Velhos jornalistas, jovens jornalistas
Achar que está tudo bem, o acesso mais curto à mediocridade
06 Maio 2018 | Domingo 08h00
Publicado em 9 abr 17
Imagino que por ser Domingo de Ramos, a leitura do Evangelho começará hoje para os católicos com um nostálgico "naquele tempo". Incrível como o ser humano atrela-se ao tempo e à nostalgia para de tempos em tempos recordar e resgatar boas lembranças. Vai se o tempo, elas nunca se vão. Coisa boa.
Sou destes que se atrelam vez por outra, embora capaz de me atualizar e conviver com novidades. Nessa semana, a manchete de um dos jornais de minha cidade inseriu o verbo "lacrar". Os leitores estranharam. Alguém traduziu. Gíria nova. "Arrasar". Salvei.
Atualizar-se tem disso. Não basta renovar o guarda-roupa, é preciso revitalizar palavras, expressões e noções.

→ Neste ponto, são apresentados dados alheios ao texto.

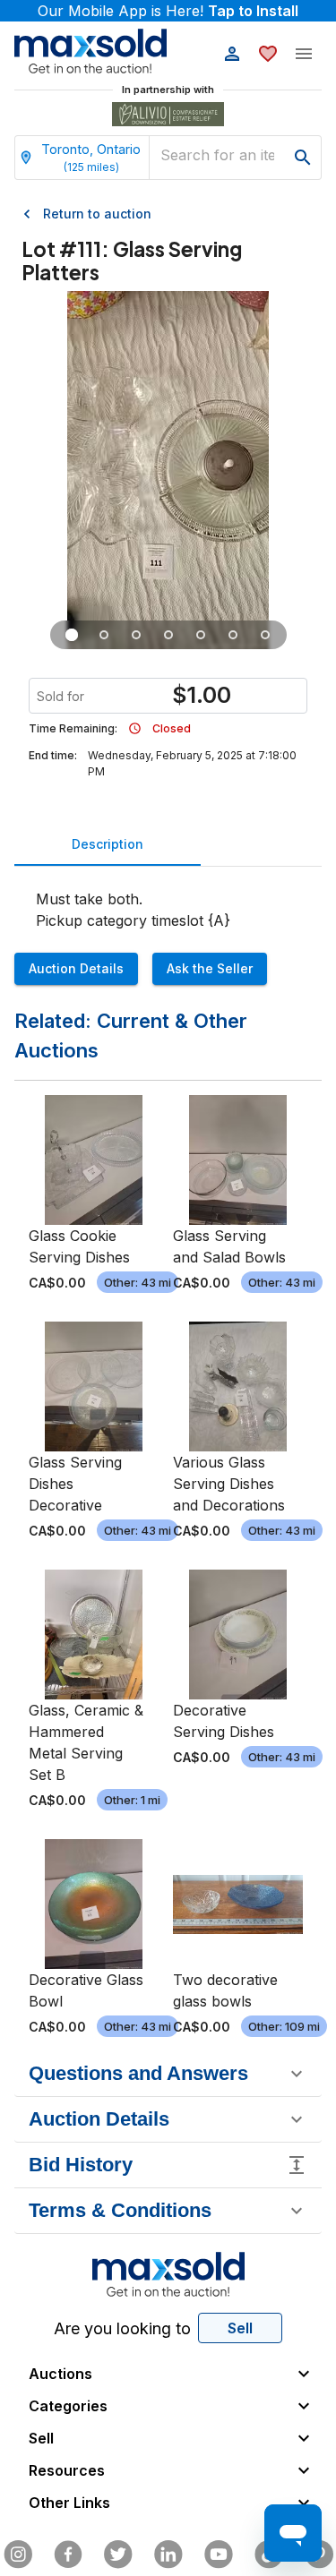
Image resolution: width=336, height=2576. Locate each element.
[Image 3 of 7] (136, 635)
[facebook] (68, 2554)
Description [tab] (107, 844)
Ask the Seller (210, 968)
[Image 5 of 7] (200, 635)
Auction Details (76, 968)
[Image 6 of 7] (233, 635)
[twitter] (118, 2554)
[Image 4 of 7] (168, 635)
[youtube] (218, 2554)
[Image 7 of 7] (265, 635)
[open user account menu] (232, 54)
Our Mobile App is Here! (168, 11)
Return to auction (97, 213)
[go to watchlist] (268, 54)
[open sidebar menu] (304, 54)
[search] (303, 157)
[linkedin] (168, 2554)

Pela inquietação que lhe é peculiar, o jornalismo tem sido historicamente uma incubadora na tarefa de reciclar verbetes, prospectar e destacar novos hábitos.
Só que algo estranho vem ocorrendo nos últimos anos. A reciclagem está perdendo as forças, resfolegando em parágrafos e títulos. Num destes portais nacionais, abra a página com notícias da área policial e conte em quantas a palavra "homem" aparece nos títulos. Homem morre em colisão, homem é atropelado, homem é baleado pela esposa.
Que fim levaram motoristas, pedestres e maridos? Jazem em covas do vernáculo.
A fadiga textual não cessa aí. Embora reciclar seja uma obstinação atávica na profissão, optamos por exumar cantilenas do tipo a vítima "veio a óbito", segundo a "autoridade policial", os assaltantes "empreenderam fuga". Sem falar que os ladrões agora "anunciam" assalto e "subtraem" somas.
A essa mesma fadiga alia-se uma indisfarçável desídia na hora de escrever, prevalecendo o Ctrl C+V de fontes oficiais. Advogados "interpõem" recursos, delegados "representam pela" denúncia, magistrados "prolatam" etc e eis que surge, assim do nada, uma tal de "oitiva".
Numa leitura afobada, minha crítica soa dirigida à nova geração de jornalistas. Nada mais falso. Ao contrário de colegas veteranos, não vejo jovens jornalistas acomodados nem reféns de suportes tecnológicos. Neles e nelas distingo a mesma paixão e a mesmíssima inquietação que me atraíram lá atrás.
O cotidiano enredado dos novos colegas, isto sim, me assusta. Rotinas, expectativas e frustrações agudizam seu estresse numa escala exponencial em relação à minha "turma". Um celular fora de área de uma fonte pode ser a antessala de um infarto.
Eis aí uma geração que está adoecendo ainda mais precocemente. O pique e o famigerado "deadline" desta galera são outros. A minha "turma" não entende isso.
Decorre talvez daí a ausência de uma autocrítica pertinente à profissão. Admitir que o texto de ontem ou da manhã de hoje poderia ser diferente é só um ponto de partida. Achar que está sempre ótimo, que nada precisa mudar para melhorar, a linha de chegada à mediocridade.
Hoje é domingo para benzer ramos e afastar raios, dizem. Ou dizia-se. Num tempo que de tempos em tempos me revisita e, coisa boa, volta a me atrelar.